She dashed in — someone broke in.
The Victim: Michele Broughton
Date: Wednesday, Feb. 27
Time: 5:50 p.m. and 5:55 p.m.
Location: 2700 block of South Hampton
Michele Broughton was picking up her kids from preschool just as she would any other day. It’s a nice daycare/preschool, she says, and her kids like the facility. She parked the car, locked it, and ran inside. After checking out her kids, she came back to a most unexpected scene. Glass littered the inside of her car where someone had smashed in the driver’s side window.
“I went in maybe five minutes,” Broughton says of that day.
Her purse and cell phone were stolen. However, Broughton says she doesn’t carry much cash, so it wasn’t a major loss financially.
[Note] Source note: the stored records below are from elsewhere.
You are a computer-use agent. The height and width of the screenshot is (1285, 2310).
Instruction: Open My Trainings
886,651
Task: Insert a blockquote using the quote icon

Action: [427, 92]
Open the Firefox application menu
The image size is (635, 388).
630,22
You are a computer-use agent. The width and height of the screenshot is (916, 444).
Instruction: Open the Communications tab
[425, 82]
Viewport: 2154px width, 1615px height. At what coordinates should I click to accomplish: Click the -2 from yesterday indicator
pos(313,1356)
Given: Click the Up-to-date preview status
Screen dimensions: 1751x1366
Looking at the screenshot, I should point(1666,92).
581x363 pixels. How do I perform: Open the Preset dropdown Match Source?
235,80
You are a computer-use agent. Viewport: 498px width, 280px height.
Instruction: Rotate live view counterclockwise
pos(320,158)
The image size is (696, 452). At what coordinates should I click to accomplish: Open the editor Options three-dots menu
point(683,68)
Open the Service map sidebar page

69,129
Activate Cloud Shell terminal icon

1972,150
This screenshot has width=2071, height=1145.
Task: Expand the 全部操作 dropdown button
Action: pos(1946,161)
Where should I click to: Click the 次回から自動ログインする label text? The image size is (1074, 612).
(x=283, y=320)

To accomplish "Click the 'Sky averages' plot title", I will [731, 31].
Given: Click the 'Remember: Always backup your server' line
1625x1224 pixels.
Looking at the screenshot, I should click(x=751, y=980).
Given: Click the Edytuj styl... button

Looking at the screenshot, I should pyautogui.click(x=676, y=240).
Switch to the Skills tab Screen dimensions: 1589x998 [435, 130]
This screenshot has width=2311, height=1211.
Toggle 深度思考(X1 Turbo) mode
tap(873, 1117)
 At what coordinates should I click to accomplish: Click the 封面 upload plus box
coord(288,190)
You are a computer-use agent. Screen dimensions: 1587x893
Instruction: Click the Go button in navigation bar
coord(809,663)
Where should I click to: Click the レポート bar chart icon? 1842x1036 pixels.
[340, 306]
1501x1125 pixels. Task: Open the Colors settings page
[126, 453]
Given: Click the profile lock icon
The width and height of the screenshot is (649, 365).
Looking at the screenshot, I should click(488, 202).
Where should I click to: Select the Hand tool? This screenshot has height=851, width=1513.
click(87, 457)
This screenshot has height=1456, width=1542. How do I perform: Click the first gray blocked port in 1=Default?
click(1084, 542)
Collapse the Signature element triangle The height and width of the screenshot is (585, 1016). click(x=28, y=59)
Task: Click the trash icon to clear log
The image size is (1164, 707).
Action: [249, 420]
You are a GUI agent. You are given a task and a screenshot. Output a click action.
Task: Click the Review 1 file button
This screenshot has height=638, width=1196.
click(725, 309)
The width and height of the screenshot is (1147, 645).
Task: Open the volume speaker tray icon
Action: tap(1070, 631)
About the same time, another car in the parking lot was broken into, and Broughton says she has since heard of more of this type of break-in at schools and daycares in the news.
The event has given her a bit of a creepy feeling, but she is trying to stay positive, realizing that things could have been worse had she had more valuables in the car.
“We bounce back as quickly as we can,” she says.
Major Edwin Ruiz-Diaz of the Southwest Patrol Division says this is a common method of car burglary. Although these offenses usually occur when a car has been left at a location for some period of time, it is not uncommon for a thief to simply wait for the right opportunity to come along.
“It can take less than a minute for a suspect to break into a car. We recommend that residents keep all valuables out of sight whenever possible to discourage thieves. We also suggest making sure the vehicle is locked and in a well-illuminated area at night. There is no guarantee these measures will keep residents from being a victim; however, actions such as the ones described can make a vehicle a less appealing target.”